Arthur Grove Day studied at Stanford University before taking up a position as Professor of English at the University of Hawaii in the late 1940s. He taught a class in Pacific literature that had been established in 1936. According to critic Paul Lyons, this course contributed to 'a gradual shift in the consideration of Pacific texts from the anthropological to the literary' (55).

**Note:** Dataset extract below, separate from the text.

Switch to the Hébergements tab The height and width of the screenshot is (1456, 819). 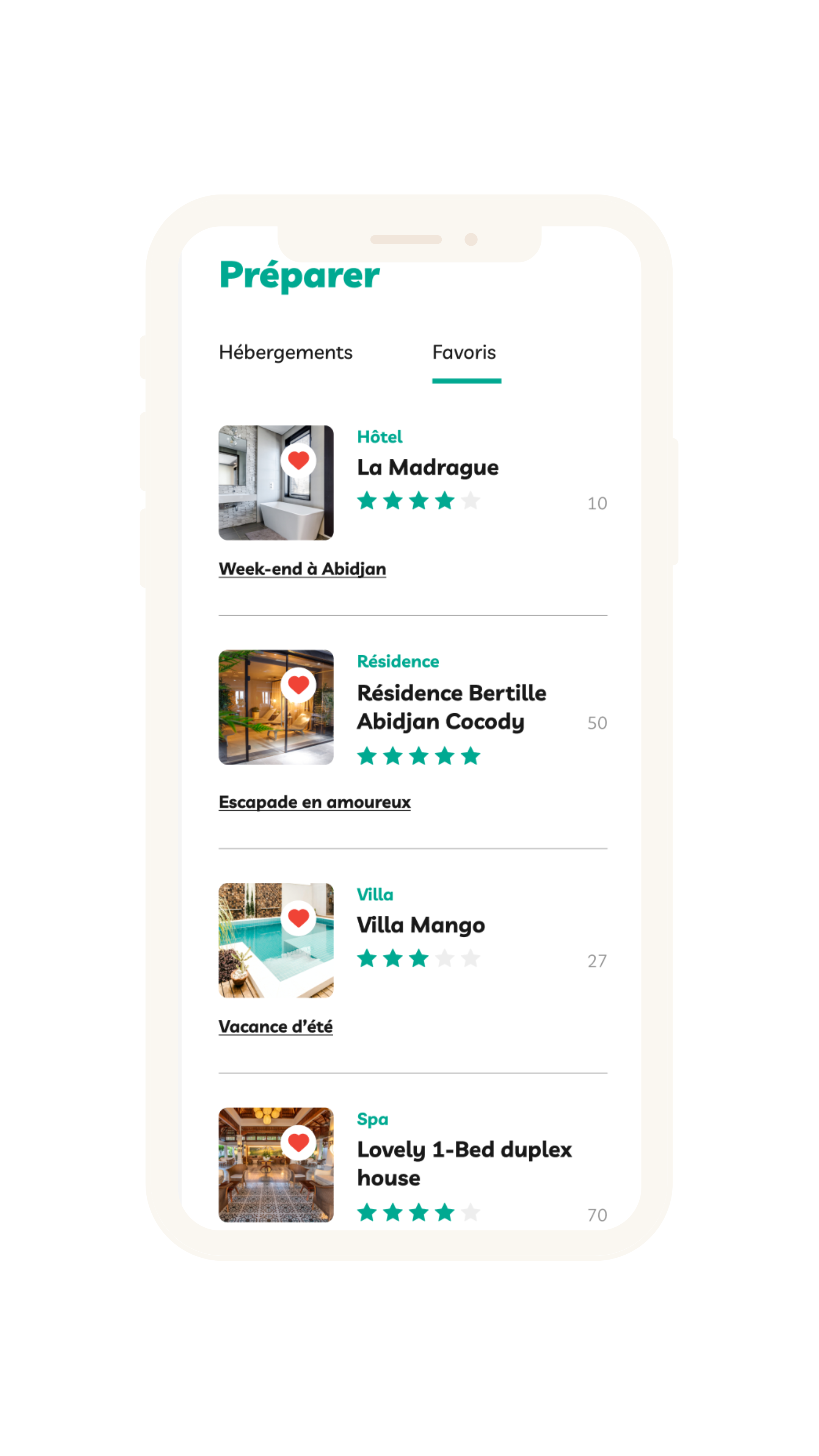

Early reviewers of Day's work praised him for adopting a semipopular tone in his literary and historical discussions. He published anthologies of writings by famous travellers who visited Hawaii as well as collections of histories and legends of the Pacific and the South Seas. The adventures and exploits of some infamous pirates who operated in the Pacific between the seventeenth and nineteenth centuries remained a source of interest throughout Day's career. Day's depiction of race relations has attracted severe criticism from
Paul Lyons.
A prolific author and popular Hawaii historian, Day wrote or edited more than fifty books in the course of his working life. The obituaries published on his death underscore his contributions to the study and appreciation of Pacific literature. His interest in the Pacific extended across the ocean to encompass Australian writing and history. In 1960 he published
The Story of Australia, from before its discovery by Europeans to the beginning of the twentieth century. He also wrote critical studies on Pacific Island trader and novelist
Louis Becke. In the decades between 1950 and 1980 Day visited Australia on several occasions. On one of these stays he travelled to
Varuna to meet novelist
Eleanor Dark, who would become the subject of one of his two Australian-themed contributions to
Joseph Jones's
Twayne's World Authors Series.
According to Lyons, 'Only two of Day's books were large commercial successes, one an anthology,
The Greatest American Short Story (1953), the other a collaboration with
James Michener entitled
Rascals in Paradise (1955), which was a national best-seller for ten weeks.'
Day was also interested in the works of other English-language writers such as
Mark Twain (Day compiled a volume of letters the author wrote from Hawaii) and
Jack London. Day contributed to the field of literary studies, as well as to the exact sciences, as he was one of the founding editors of
Pacific Science: A Quarterly Devoted to the Biological and Physical Sciences of the Pacific Region, established in 1947. He also pledged funds to establish a University Press publication to be called
Pacific Humanities Journal.
Grove Day died in Hawaii in 1994, after suffering a fall.